When depression strikes
"My son has been diagnosed with depression. His grades are going down, and he said he has no energy and can't sleep. I told him if he could just rest up this weekend, then make an appointment with a counselor and talk to his instructors about his papers, he could get it all cleared up. He keeps saying that sounds like too much. Is there something you can suggest?"
We may take it for granted, but the nuances of effective parenting often depend on what we notice during the time we spend with our children. We are tuned in to our daughters and sons, and being around them daily gives us a steady diet of information based on their activities, movements, gestures, and even their monosyllabic utterances. These clues may not be deep or insightful, but they are invaluable for keeping a pulse on how our children are doing and what they need.
When students leave for college, parents get cut off from much of their son’s or daughter’s life. We need to trust that our students learned enough of our lessons or that the campus community is able to provide needed support and guidance when things get tough.
When students experience depression, their daily challenges become magnified, as does the feeling of powerlessness for parents. Effectively managing depression requires tuning in to two channels of awareness—the rational and the emotional. The rational channel is a source for goals and the plans needed to accomplish them; the emotional side is a source of energy and inspiration that motivates us to strive and accomplish. When these channels are in sync, life is good. For example, if the rational side says, “Let’s go for a run” and the emotional part says, “You bet—I love running,” then all is well. On the other hand, issues can arise if one side is saying, “We need to study physics,” and the other protests, “I’d rather be sleeping.” In that case, a student may be unable to do either. In fact, depression can be thought of as a point where the emotional channel simply shuts down and disconnects from working with the rational.

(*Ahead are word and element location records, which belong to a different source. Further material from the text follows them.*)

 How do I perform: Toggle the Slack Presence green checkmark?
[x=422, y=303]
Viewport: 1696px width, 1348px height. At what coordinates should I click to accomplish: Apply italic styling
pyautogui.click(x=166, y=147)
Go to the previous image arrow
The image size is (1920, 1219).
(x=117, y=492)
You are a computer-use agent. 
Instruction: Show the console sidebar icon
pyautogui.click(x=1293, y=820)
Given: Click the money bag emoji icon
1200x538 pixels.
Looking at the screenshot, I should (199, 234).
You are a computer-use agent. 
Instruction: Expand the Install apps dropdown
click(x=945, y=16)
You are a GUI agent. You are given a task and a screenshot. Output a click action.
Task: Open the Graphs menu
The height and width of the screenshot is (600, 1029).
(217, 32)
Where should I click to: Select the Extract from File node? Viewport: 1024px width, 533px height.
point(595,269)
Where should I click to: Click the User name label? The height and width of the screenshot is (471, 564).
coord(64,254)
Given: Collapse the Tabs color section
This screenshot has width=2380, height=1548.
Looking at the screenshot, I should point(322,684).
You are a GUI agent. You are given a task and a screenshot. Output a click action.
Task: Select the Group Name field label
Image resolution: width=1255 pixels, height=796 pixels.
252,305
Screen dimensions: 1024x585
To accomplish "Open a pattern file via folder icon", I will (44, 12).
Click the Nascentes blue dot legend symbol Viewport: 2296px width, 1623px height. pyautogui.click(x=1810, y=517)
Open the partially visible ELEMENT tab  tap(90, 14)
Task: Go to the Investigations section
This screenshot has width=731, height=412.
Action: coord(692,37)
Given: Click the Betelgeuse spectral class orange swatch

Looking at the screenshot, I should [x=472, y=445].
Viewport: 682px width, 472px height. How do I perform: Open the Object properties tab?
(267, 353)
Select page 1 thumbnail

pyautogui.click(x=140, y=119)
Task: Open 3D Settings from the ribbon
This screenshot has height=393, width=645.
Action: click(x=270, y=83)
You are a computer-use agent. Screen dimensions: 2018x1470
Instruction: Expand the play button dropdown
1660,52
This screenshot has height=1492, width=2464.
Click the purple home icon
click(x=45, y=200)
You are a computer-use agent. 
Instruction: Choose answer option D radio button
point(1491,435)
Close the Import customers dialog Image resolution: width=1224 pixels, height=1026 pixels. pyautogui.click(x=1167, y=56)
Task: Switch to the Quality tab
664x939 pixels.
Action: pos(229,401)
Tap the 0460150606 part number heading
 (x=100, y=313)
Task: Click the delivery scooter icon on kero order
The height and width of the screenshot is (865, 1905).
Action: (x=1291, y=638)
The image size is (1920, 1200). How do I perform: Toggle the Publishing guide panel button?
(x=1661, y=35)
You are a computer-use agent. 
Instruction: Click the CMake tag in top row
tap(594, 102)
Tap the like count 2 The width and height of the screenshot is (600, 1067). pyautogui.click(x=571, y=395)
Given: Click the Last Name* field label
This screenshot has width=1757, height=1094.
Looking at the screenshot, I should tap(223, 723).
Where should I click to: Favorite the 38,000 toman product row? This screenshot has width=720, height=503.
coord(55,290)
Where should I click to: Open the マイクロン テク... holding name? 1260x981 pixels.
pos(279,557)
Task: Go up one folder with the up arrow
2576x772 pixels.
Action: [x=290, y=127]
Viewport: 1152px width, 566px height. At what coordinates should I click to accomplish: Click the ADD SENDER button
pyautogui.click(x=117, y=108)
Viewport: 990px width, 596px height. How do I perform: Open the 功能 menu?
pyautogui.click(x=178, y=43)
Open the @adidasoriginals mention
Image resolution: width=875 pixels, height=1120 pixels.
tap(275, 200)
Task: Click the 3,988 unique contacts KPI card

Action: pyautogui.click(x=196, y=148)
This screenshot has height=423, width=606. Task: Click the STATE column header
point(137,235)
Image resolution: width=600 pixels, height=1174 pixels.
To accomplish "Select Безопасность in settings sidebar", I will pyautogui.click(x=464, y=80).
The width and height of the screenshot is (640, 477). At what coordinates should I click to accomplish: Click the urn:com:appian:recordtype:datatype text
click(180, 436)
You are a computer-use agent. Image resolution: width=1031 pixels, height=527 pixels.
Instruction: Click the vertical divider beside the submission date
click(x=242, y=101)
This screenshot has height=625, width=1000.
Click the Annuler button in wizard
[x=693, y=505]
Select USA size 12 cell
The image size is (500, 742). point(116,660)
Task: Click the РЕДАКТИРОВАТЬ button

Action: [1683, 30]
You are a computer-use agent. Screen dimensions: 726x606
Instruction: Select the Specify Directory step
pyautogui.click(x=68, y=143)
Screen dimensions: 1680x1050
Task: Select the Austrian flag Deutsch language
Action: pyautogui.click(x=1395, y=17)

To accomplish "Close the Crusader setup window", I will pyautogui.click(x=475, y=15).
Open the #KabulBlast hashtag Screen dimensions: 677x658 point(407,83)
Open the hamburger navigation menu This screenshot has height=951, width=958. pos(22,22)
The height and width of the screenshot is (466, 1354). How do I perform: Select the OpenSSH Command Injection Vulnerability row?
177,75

It is natural for parents to want to offer suggestions. While such efforts may help parents feel like they’re helping, they may miss the mark in connecting with the emotional channel. The result is likely to be that students feel misunderstood, and parents are left with greater concern and frustration. This does not mean parents should do nothing; you can help your student by first conveying emotional understanding and making an effort not to move too quickly into advising steps for change.
In addition, parents can be advocates for their student by encouraging their son or daughter to consult with professionals on campus. The University has two mental health offices, Boynton Mental Health Clinic and University Counseling & Consulting Services. Disability services, academic advisers, housing staff, and faculty are all available to help or guide your student to the most appropriate resources. If you believe your student’s situation is serious, you may contact UCCS, the Parent Program, housing staff, or campus police to report your concerns. While we will not be able to confirm whether your student is accessing support services, a wellness check can be done to ensure your student’s well-being, and we can assist your student in connecting with support services.
Coping with depression can be an uneven process, and improvement differs for each student and the severity of her or his depression. With patience and help, students can learn to manage their depression and find the motivation, values, and energy they need to realize their personal and educational goals.